Just as with writing and research, AI can help writing professionals. But it can’t replace them.
Several of your examples are what I call style editing. It’s what my colleague Kyle did who edited my LinkedIn articles; I paid him to judge and advise on whether my word choices were appropriate, whether enough readers would get my reference, and so on. But I don’t see that kind of judgment demonstrated by several copy editors who post on LinkedIn; they’re still bragging about mechanical fixes or improvements that would be recommended by any WordRake, Grammarly, and other decent editing software.
In a just world, you’re right: AI will not replace a “good” style+copy editor. But the world is not just.

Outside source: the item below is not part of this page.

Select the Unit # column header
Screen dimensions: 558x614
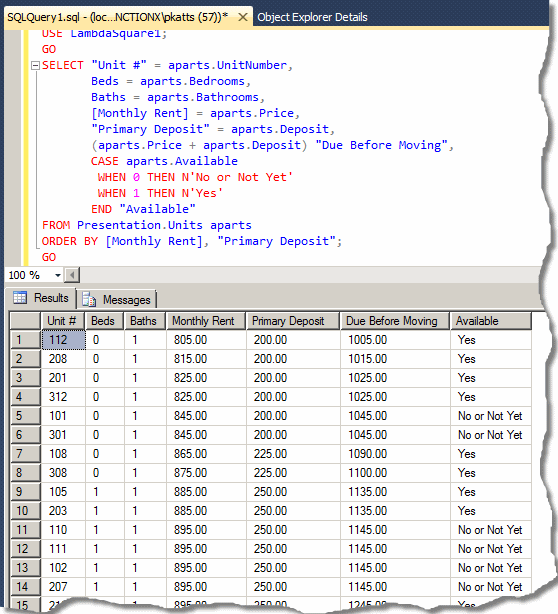tap(63, 321)

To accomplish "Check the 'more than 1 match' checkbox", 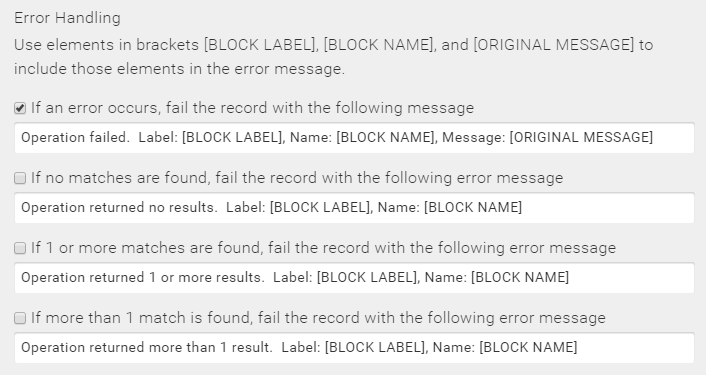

Too many hiring managers believe that the sorts of judgments you cited are not worth paying for or don’t require scarce expertise.
One recent LinkedIn post, by an accomplished freelance writer, is revealing: After delivering his article, the writer was told, “Now I’ll run it through ChatGPT to make it better.”
That’s when the writer knew it was time to retire.
“Too many hiring managers believe that the sorts of judgments you cited are not worth paying for or don’t require scarce expertise.” And I hope that this is ultimately what will separate ideas and writing produced by actual intelligence from the sea of content produced by artificial intelligence. I think the subtle human differences that can sense the timing, read the audience, connect with unspoken thoughts… will ultimately rise above. AI is a helpful copywriting tool, especially when you’re working alone, just like other tools that can help with writing mechanics, but I think it will find its limitations.